**Selected passage**.
-----

Updated on: 03 May,2018 06:07 AM IST  |  Mumbai
Clayton Murzello | clayton@mid-day.com

The decision to nominate the late cricketer for a special award needs to be hailed considering the entertainment value his cricket embodied

Clayton Murzello: Budhi most deserving of honour

Budhi Kunderan
Budhi Kunderan (centre) with manager Keki Tarapore and Dilp Sardesai (right) on the 1967 tour of England where India lost 0-3. Pic/Getty Images


Clayton MurzelloConsidering the fine entertainer that the late Budhi Kunderan was, the Board of Control for Cricket in India (BCCI) has chosen a right time — during the highly-entertaining Indian Premier League — to nominate him for special recognition at this year's awards ceremony. Like many of Kunderan's admirers, I was delighted at the decision for more reasons than just the fact that I knew him well through his brother Bharat, an erstwhile Indian schoolboy cricketer.

-----

**Given material**.

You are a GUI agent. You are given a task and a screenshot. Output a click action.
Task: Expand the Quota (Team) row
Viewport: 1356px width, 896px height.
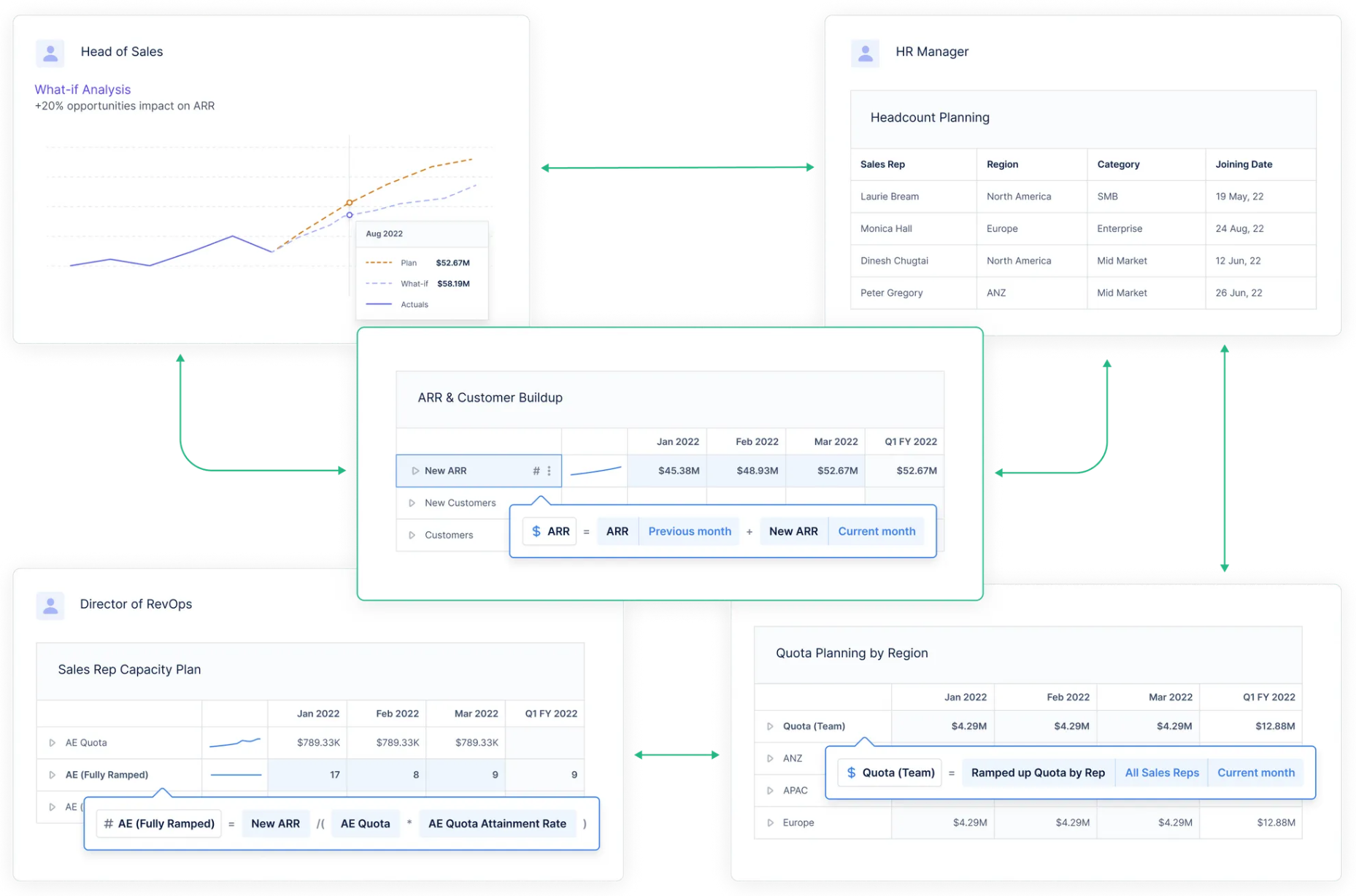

-----

**Exercise instructions**.
- a) Do these statements agree with the column on Budhi Kunderan? (i) The BCCI chose to nominate Kunderan for special recognition at this year's awards ceremony. (ii) India won the 1967 tour of England. (iii) The writer knew Kunderan well through his brother Bharat. Answer yes or no for each, quoting the words of the column that decide it.
- b) Can you carry the column on Budhi Kunderan forward from its final sentence?
The lines above aren't needed for this.

**Per-task answers**.
- a)
(i) Yes: "to nominate him for special recognition at this year's awards ceremony"
(ii) No: "on the 1967 tour of England where India lost 0-3"
(iii) Yes: "I knew him well through his brother Bharat"

- b)
Scotland-based Budhi was at one time denied of his benevolent fund dues from the BCCI. When Bharat kept following up with the men who ran the old BCCI office at the North Stand of the Brabourne Stadium, he was told that the money could not be granted because Budhi was no longer an Indian passport holder. An irate Bharat once asked them whether all his records for India and in domestic cricket meant nothing since he didn't have an Indian passport.


Budhi had probably given up on getting his dues when he wrote to BCCI president Jagmohan Dalmiya, who ensured Budhi's cheque was ready in 10 days' time. Budhi visited India regularly, but when he was here in 2004, he said it would be his last trip and took the opportunity of meeting as many friends and cricketing colleagues as possible.

When we met for the interview, he didn't sound frustrated over the fact that he could play only 18 Tests for India. At the same time, he had not forgotten the injustice meted out to him. He was straight-talking and that got him into trouble. He was stunned by his exclusion from the 1967-68 Australian tour and held then captain Mansur Ali Khan Pataudi responsible. "Something happened after the 1967 England tour — in East Africa and in Pune when we played the Irani Cup. We had some words. I thought Pat was out of order and told him off," said Budhi.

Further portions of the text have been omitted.